As President Obama prepares to receive most of Southeast Asia’s heads of state at the US-ASEAN Summit February 15-16 in Rancho Mirage I am thinking of a recently fallen friend of AICC, Duane Gingerich, who passed away last Friday. President Obama had it right several years ago when he coined the “pivot to Asia” policy, but Duane had already made his own “pivot “over 40 years ago. Born in a rural region of southeast Iowa known for its one room schoolhouses and annual youth basketball tournament, Gingerich made his way to a similarly rural region of Indonesia (also featuring one room schools) in the late 1960’s, through a Mennonite mission. The hardscrabble lives of the people of East Nusa Tenggara left a deep impression on him. He once remarked to me: “I had to figure out a useful way to return”.
Upon completing his service mission Duane chose law school as his return ticket to the people and nation who captured his heart, eventually helping to build Baker & McKenzie’s affiliate office, Hadiputranto & Hadinoto, into one of Indonesia’s top law firms.
Duane and Reti outside their “Semar House”
I got to know Duane and his wife Reti towards the end of his 30-year career in Indonesia. In 2010 they flew from Jakarta to Yogyakarta to meet me at the airport and welcome me into their second home in Klaten district.

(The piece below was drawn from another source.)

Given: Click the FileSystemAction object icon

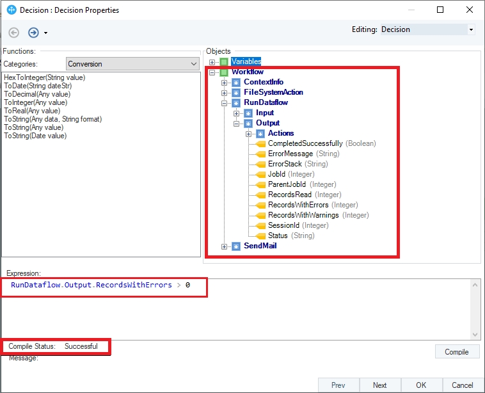Looking at the screenshot, I should tap(236, 92).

Called “Rumah Semar” (Semar’s House) the house sat a few feet from the rice paddies Duane loved and was filled with instruments and art. After explaining his love of wayang kulit (shadow theater) and the wise but vulgar clown servant Semar, we toured several community projects Duane and Reti had personally supported. The following day he and Reti departed for Jakarta and I was the sole occupant of a house with a cook and a driver. By day I would ride in his jeep to visit AICC members in the region and return home to a satisfying meal. I visited friends in nearby Solo who took me to meet its dynamic mayor, Joko Widodo, now President. One evening I woke to the thunderous sound of Mount Merapi’s eruption. With six-inch daily ash rains there was no way to fly to Jakarta where I was scheduled to attend a state dinner in honor of President Obama’s first visit. I called Duane and he simply said “tidak apa apa” (no worries). Soon I was traveling with his driver on a 14-hour overland journey to Semarang on Java’s north coast and west to Jakarta. Because of Duane I made the dinner.

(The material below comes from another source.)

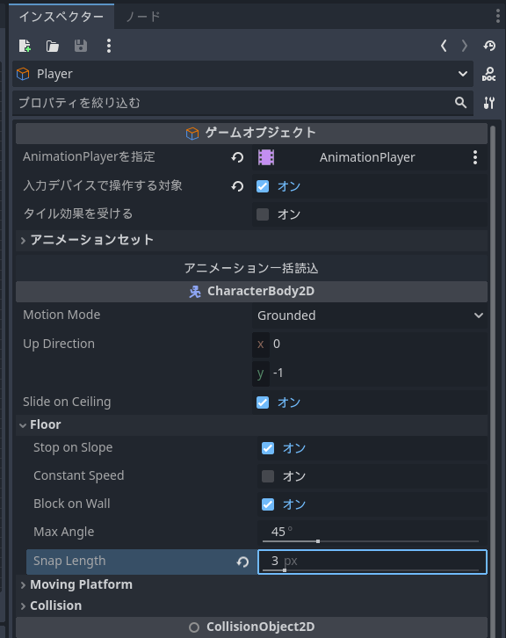Select the インスペクター tab
The width and height of the screenshot is (506, 638).
(61, 17)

Although Duane spent his working life overseeing the preparation of countless contracts, incorporations, closing documents, and other legal issues, he never lost his sense of adventure that had first brought him from an American farm to Indonesia or his pride in his birthplace. During my 2014 visit he was reviewing catalogs to decide which John Deere tractor he was going to buy for his Goshen, Indiana home. He wasn’t going to necessarily use it in a field, it was going to be enough for him to ride on it. My right arm, AICC’s Program Coordinator Mini Meraxa, went to school in Jakarta with Reti. She and Duane advised and celebrated Mini and her husband when their reverse dream to live in the US came true. Reti, the big city girl and Duane, the small town country boy were an ideal couple. On trips to the US, it was Reti that headed to NY; Indiana (and the John Deere) was for Duane.

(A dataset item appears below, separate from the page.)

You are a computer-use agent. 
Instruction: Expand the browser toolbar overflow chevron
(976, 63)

Since announcing the “pivot to Asia” President Obama, partially raised in Indonesia, has rarely had time to focus the nation’s attention on the importance of southeast Asia to its future. ISIS and terrorism overwhelms the narrative, including his last State of the Union speech. As Curtis Chin, a former ambassador to the ADB commented in a recent Jakarta Globe op-ed: “Americans could well have benefited from Obama’s taking a moment to underscore how strengthened trade and security relations with the dynamic economies of Southeast Asia will help the United States meet economic and security challenges: a pivot to Southeast Asia.” Let’s hope that this month President Obama, White House staff and press corps maximize the importance of the region to America’s future and if they do, somewhere Duane Gingerich will know that his pivot helped pave the way. He was one of our best native sons.
The views and opinions expressed are the author’s and do not necessarily represent those of the American Indonesian Chamber of Commerce or its members.